The Bill & Melinda Gates Foundation has announced a $912 million pledge to the Global Fund to fight AIDS, tuberculosis, and malaria over the next three years, calling on governments to make critical decisions that could save millions of lives.
Speaking at the 2025 Goalkeepers event on the sidelines of the 80th United Nations General Assembly in New York, Bill Gates, co-chair of the foundation, described the Global Fund as “one of the most effective lifesaving initiatives” in modern history.
Since its creation in 2002, the Global Fund has helped cut deaths from AIDS, TB, and malaria by more than 60 per cent and is credited with saving over 70 million lives while strengthening global health security.
Gates said the new commitment brings the foundation’s total contributions to $4.9 billion, making it one of its largest investments. He stressed that every dollar invested in the Global Fund generates an estimated $19 in health and economic returns.
“With millions of lives on the line, the level of investment over the next three years will determine whether the world saves lives, curbs HIV, TB and malaria, and bolsters economies and health systems,” Gates said.
The $912 million pledge is expected to encourage other governments, philanthropists, and private-sector partners to support the Fund’s Eighth Replenishment, co-hosted by South Africa and the United Kingdom. The replenishment cycle concludes in November.
Gates highlighted that current cuts in global health aid risk undoing decades of progress. He cited data from the Institute for Health Metrics and Evaluation (IHME), which showed global development assistance for health declined by 21 per cent between 2024 and 2025, reaching its lowest level in 15 years.

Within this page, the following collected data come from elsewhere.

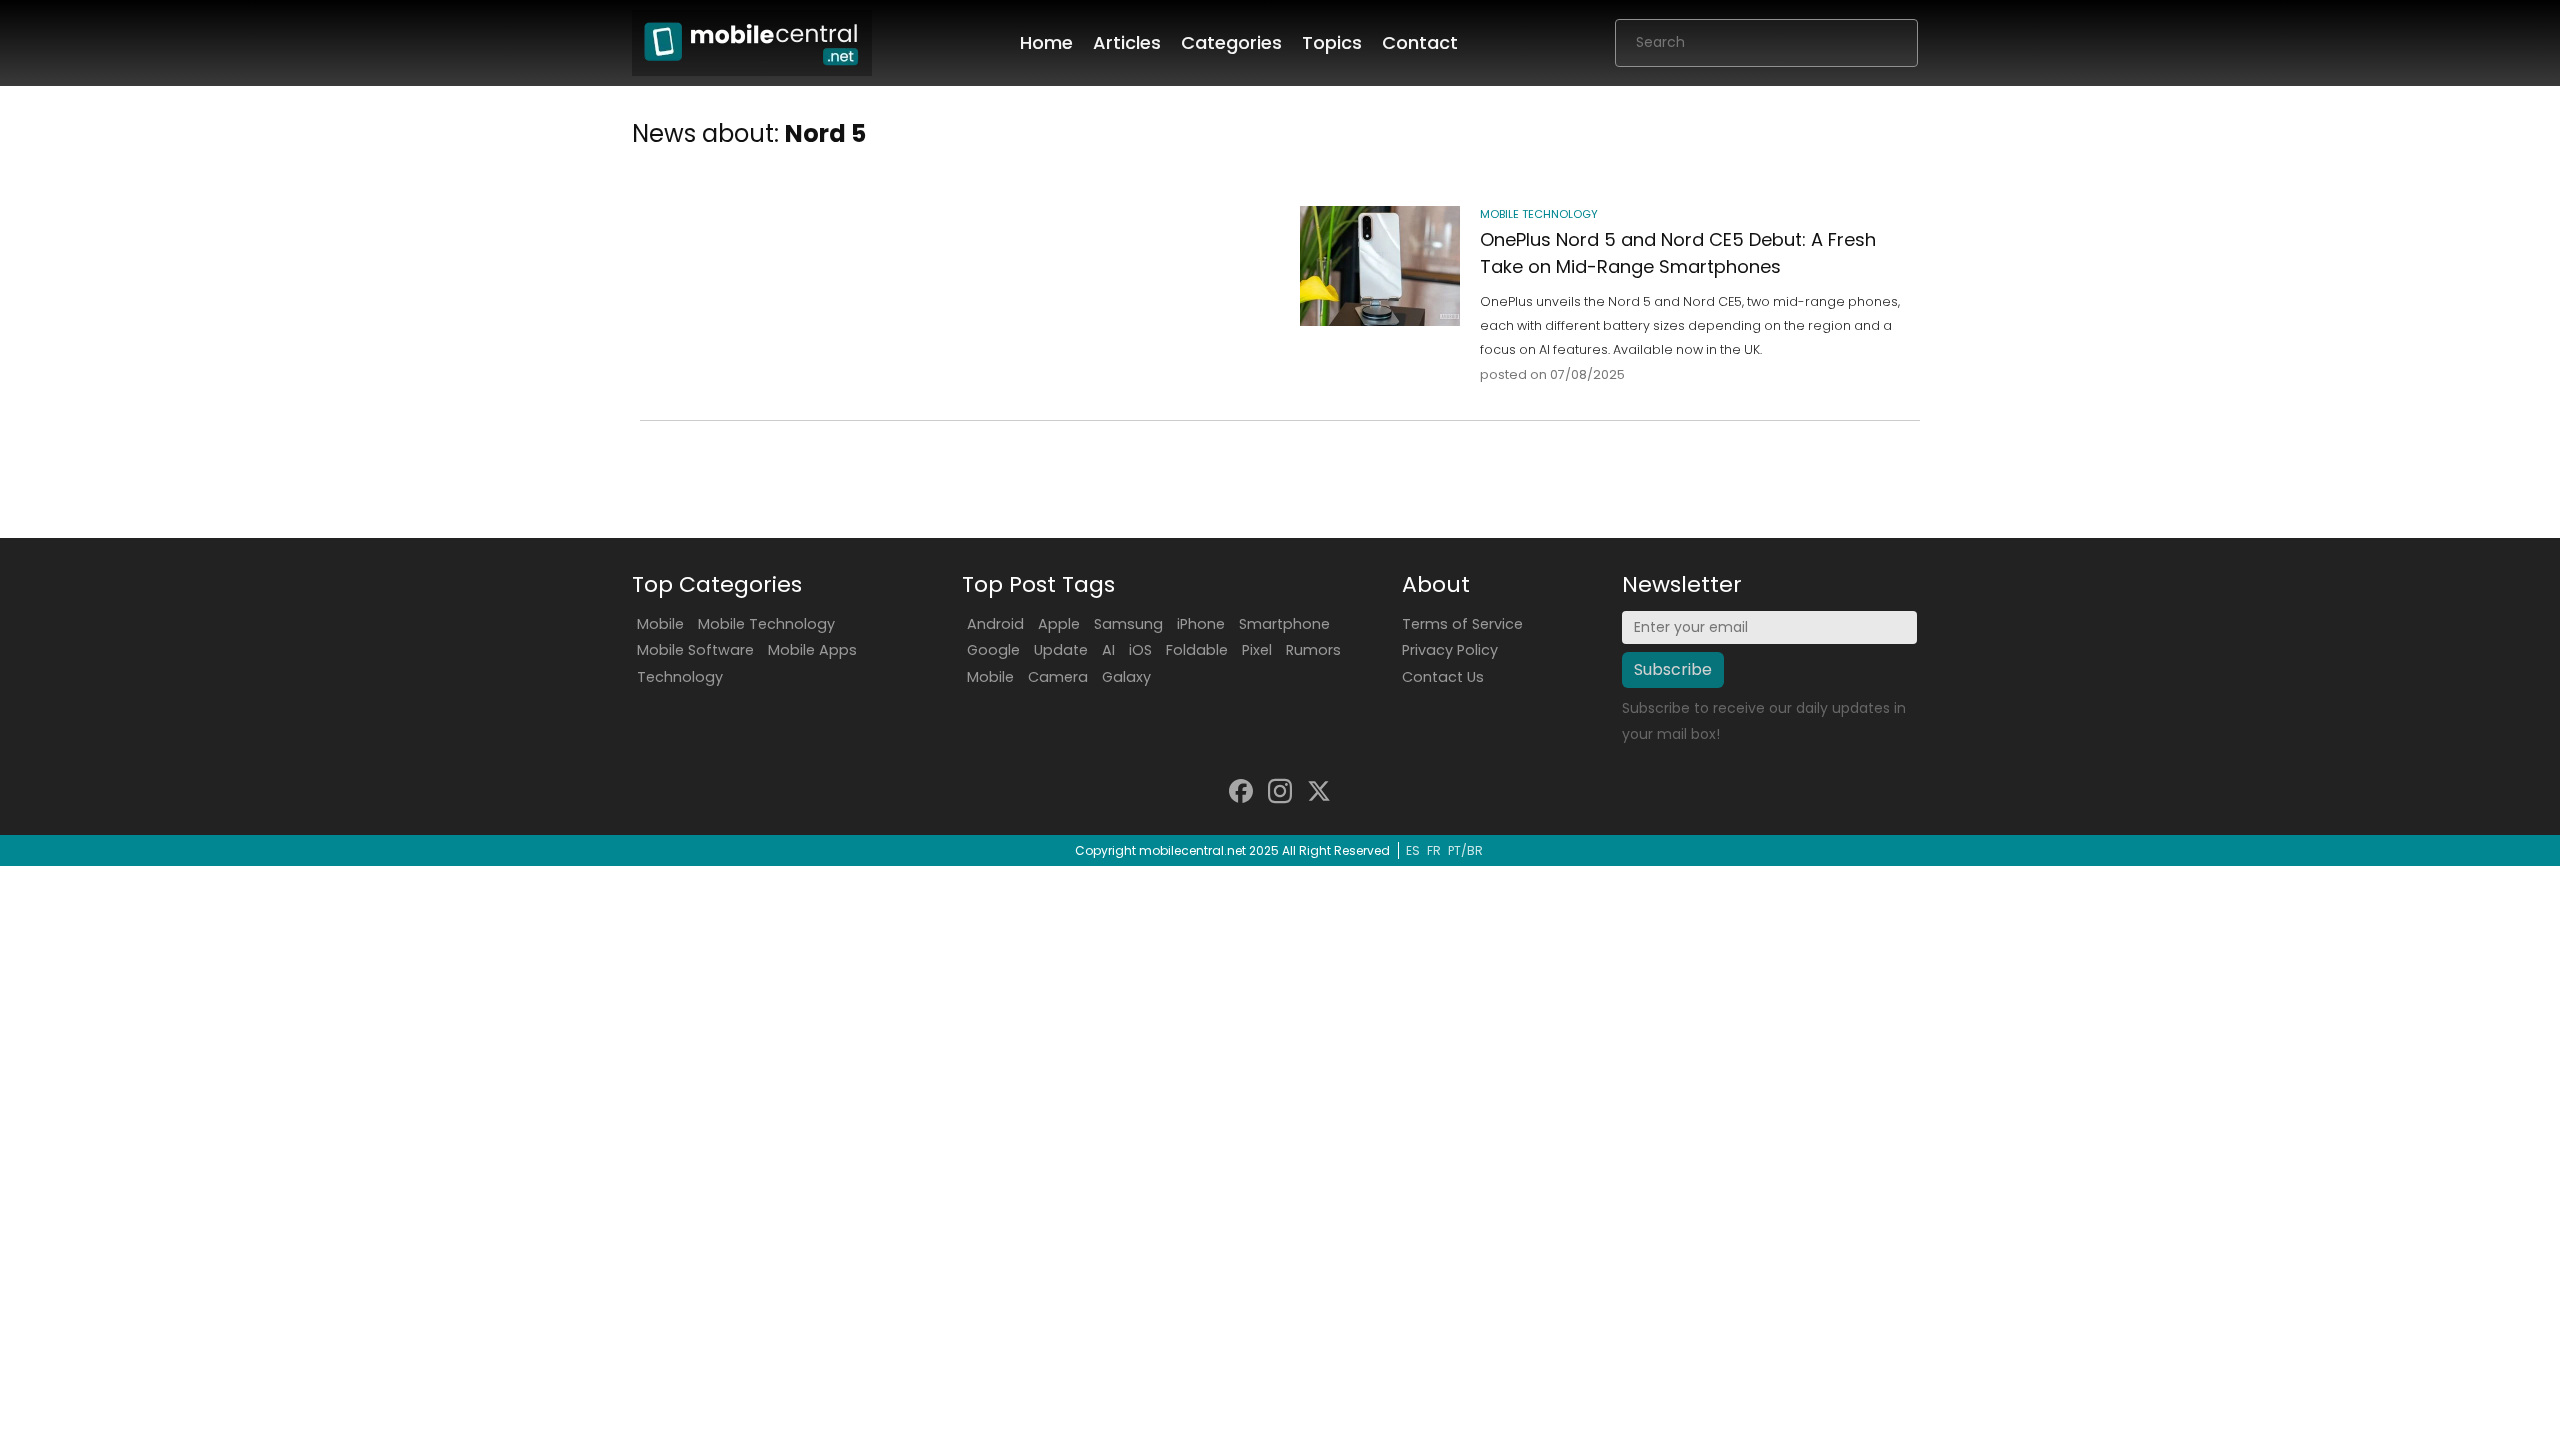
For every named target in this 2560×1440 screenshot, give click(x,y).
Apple (1059, 624)
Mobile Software (695, 650)
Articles (1127, 42)
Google (993, 650)
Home (1046, 42)
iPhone (1201, 624)
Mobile (660, 624)
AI (1108, 650)
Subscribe (1673, 669)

“If these cuts hold, they could reverse the hard-won gains that reduced child mortality by half since 2000—from 10 million annual deaths to less than five million,” Gates warned.

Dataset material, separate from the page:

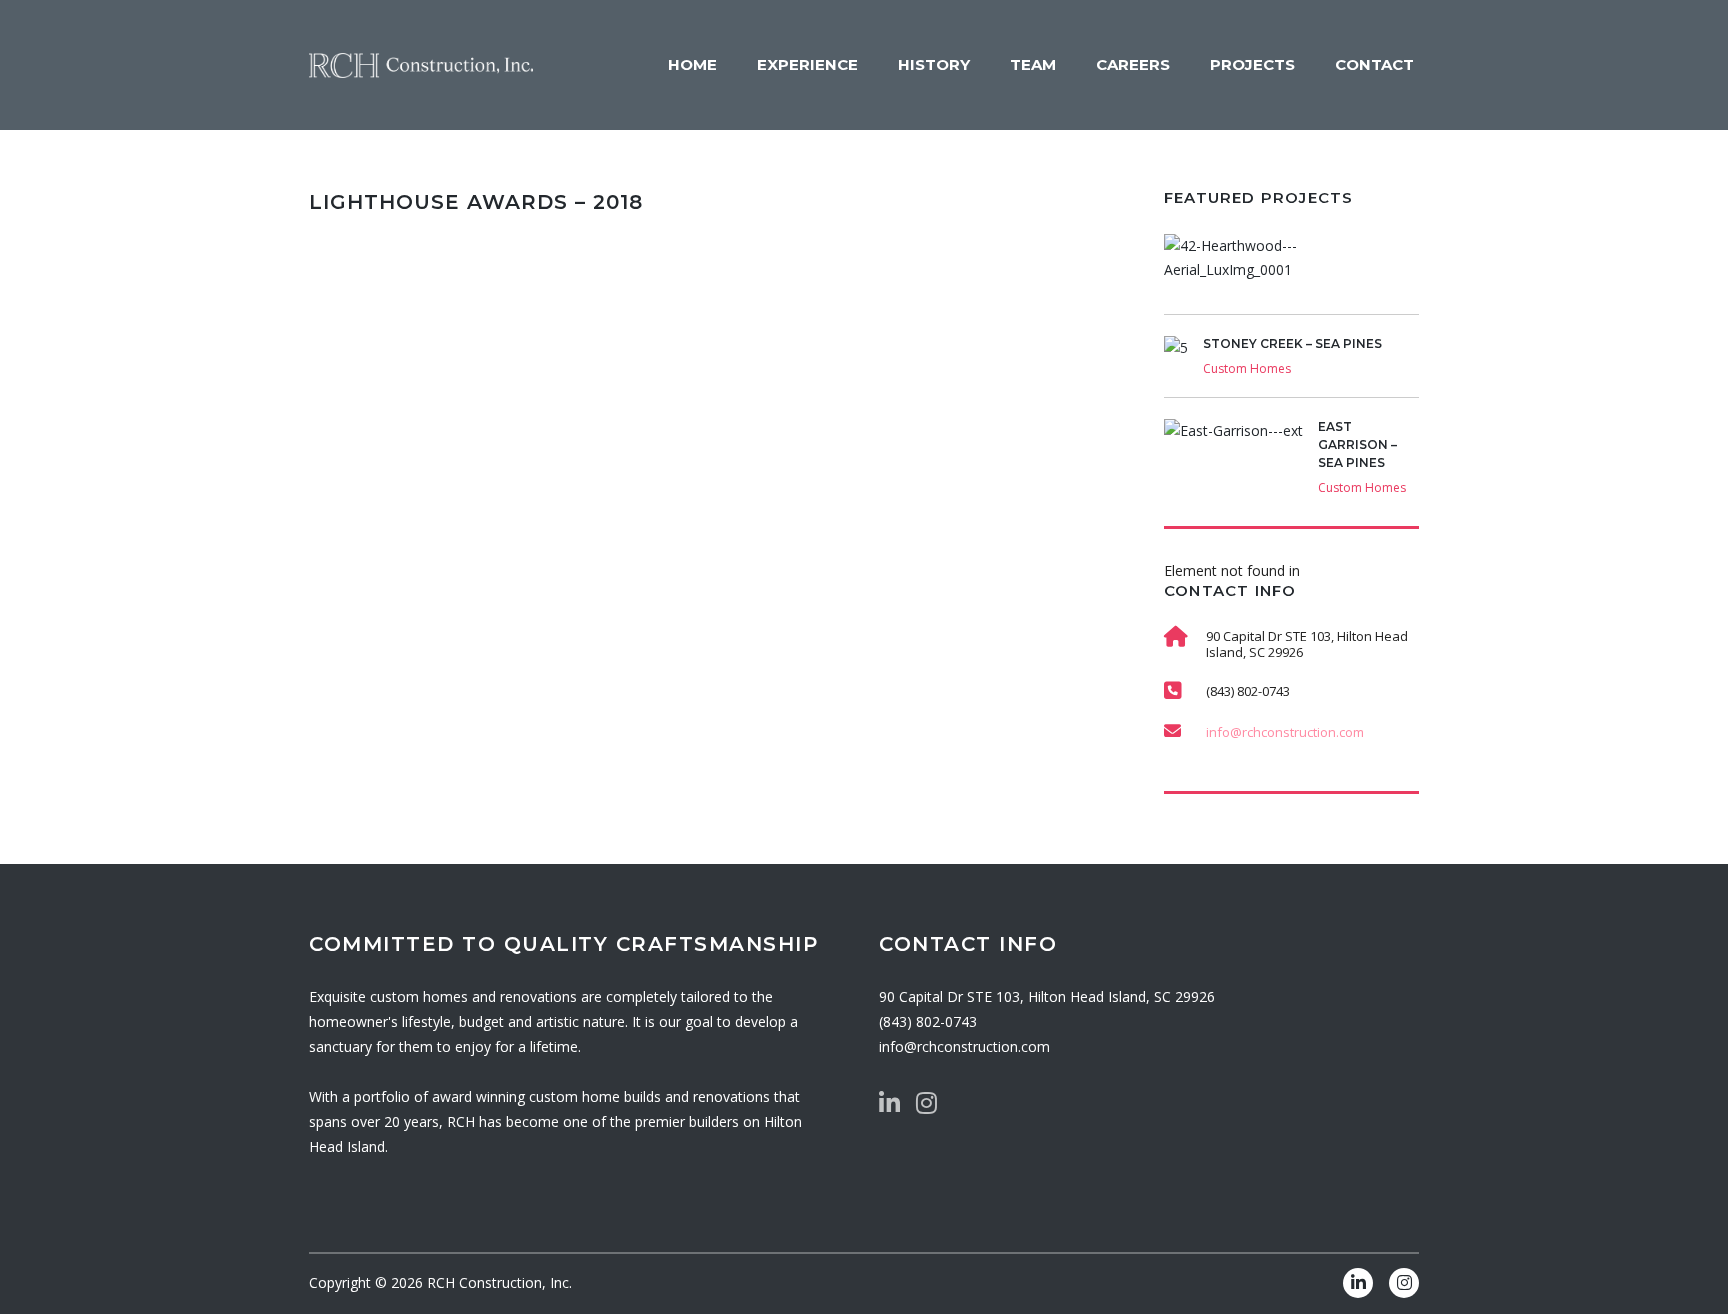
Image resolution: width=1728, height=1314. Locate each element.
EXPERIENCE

Despite shrinking budgets, Gates said there is still a clear roadmap to progress: sustained investments, innovative healthcare solutions, and stronger primary healthcare systems.
Research from the Gates Foundation and IHME suggests that doubling down on these efforts could once again halve child deaths in the next 20 years and eliminate some of the world’s deadliest childhood diseases by 2045.
The roadmap calls for increased support to proven initiatives such as the Global Fund and Gavi, the Vaccine Alliance, as well as greater investments in primary healthcare, research, and breakthrough innovations.
Promising tools include single-dose malaria treatments, long-acting HIV therapies, maternal vaccines against respiratory and bacterial infections, and artificial intelligence to make drug delivery faster and cheaper.
“Humanity is at a crossroads,” Gates told the more than 1,000 global leaders gathered at the event. “With millions of children’s lives at stake, world leaders have a once-in-a-generation chance to do something extraordinary. The choices they make now will shape the future.”